What is Androgen?
What is Androgen?
Androgen is part of many groups of hormones related to the male reproductive system’s development. Part of the group – steroid hormones, androgens can be naturally produced by the body or can be synthetically manufactured in the form of an injectable, a patch, or a pill.
The most active and abundant androgen in the male body is testosterone. The male sexual characteristics are mainly attributed to testosterone production. Normally produced by the testes of male individuals during the onset of puberty, testosterone is produced throughout a man’s life but declines in amount as men get older. Testosterone is what stimulates the growth of the male’s sexual organ (the penis, scrotum and testes), the deepening of the male’s voice, hair growth on the body and face, and also the formation of masculine figures, characterized by predominantly bulkier muscles in the shoulders, arms and thighs. Although it is not the only androgen in the body, testosterone plays the most vital part in these developments.
Women also produce androgens in the adrenal cortex and ovaries but are instantly converted into estrogens (hormones that develop the female sexual characteristics). Sexual drive and bone loss in women are affected by the minimal amount of the unconverted androgens in a woman’s body. And excessive androgen in some women causes them to develop male characteristics such as a deep voice or facial hair.

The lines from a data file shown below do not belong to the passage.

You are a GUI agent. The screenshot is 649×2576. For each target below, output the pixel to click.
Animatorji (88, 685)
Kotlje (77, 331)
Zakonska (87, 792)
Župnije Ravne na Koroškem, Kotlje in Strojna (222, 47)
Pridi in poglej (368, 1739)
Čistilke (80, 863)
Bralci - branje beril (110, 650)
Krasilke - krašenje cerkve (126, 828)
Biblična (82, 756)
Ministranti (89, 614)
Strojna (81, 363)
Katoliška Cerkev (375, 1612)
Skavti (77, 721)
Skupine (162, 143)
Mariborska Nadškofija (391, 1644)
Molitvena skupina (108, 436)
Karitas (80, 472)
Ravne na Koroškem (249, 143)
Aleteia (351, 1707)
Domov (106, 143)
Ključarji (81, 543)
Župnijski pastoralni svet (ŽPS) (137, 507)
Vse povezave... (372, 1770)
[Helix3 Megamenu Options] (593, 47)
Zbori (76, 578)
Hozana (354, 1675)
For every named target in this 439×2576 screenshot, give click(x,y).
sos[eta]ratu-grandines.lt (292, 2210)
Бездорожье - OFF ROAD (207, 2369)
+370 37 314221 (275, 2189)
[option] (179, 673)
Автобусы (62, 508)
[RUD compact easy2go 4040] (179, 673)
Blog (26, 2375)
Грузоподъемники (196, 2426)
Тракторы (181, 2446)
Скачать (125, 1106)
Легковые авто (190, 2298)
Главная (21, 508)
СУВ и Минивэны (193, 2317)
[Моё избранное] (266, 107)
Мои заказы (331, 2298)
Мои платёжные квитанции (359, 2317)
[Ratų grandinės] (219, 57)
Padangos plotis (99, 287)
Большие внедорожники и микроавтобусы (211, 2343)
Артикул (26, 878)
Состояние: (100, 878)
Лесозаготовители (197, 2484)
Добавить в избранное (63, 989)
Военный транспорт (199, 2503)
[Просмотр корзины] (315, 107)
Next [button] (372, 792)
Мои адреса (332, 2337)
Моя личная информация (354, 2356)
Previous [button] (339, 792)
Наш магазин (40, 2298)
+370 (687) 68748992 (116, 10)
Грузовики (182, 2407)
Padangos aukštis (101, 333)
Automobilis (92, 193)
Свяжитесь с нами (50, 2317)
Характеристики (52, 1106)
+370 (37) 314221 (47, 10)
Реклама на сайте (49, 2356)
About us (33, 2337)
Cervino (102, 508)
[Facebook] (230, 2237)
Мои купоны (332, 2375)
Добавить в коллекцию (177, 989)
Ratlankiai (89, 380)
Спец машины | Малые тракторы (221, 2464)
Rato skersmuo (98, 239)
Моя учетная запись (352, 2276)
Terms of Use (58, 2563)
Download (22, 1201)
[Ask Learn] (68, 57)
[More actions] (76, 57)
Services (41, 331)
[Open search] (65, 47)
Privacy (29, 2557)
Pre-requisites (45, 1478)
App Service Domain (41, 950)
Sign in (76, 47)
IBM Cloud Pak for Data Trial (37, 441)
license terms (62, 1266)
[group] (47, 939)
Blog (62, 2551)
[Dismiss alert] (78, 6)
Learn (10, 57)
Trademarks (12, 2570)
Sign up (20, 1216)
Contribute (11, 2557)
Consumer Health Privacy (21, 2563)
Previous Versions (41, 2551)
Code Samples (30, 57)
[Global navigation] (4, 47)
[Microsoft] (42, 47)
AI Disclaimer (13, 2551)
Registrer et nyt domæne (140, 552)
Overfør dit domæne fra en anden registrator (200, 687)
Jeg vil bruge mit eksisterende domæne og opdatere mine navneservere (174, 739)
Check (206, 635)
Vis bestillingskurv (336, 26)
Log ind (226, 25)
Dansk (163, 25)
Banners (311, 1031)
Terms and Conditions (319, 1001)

Synthetic androgens are medically consumed for therapeutic purposes. They are prescribed to lessen symptoms of ‘male menopause’ in adult men such as anxiety, depression and decreased sex drive. Since androgens stimulate growth, they are being used to treat dwarfism. In women, androgens are sometimes prescribed in the treatment of anemia and breast cancer. It is also used for women who undergo gender change for them to develop male characteristics. Androgens should not be taken without the doctor’s prescription and supervision because it may cause serious side effects such as stimulating prostate cancer, liver diseases, and problems in sperm production.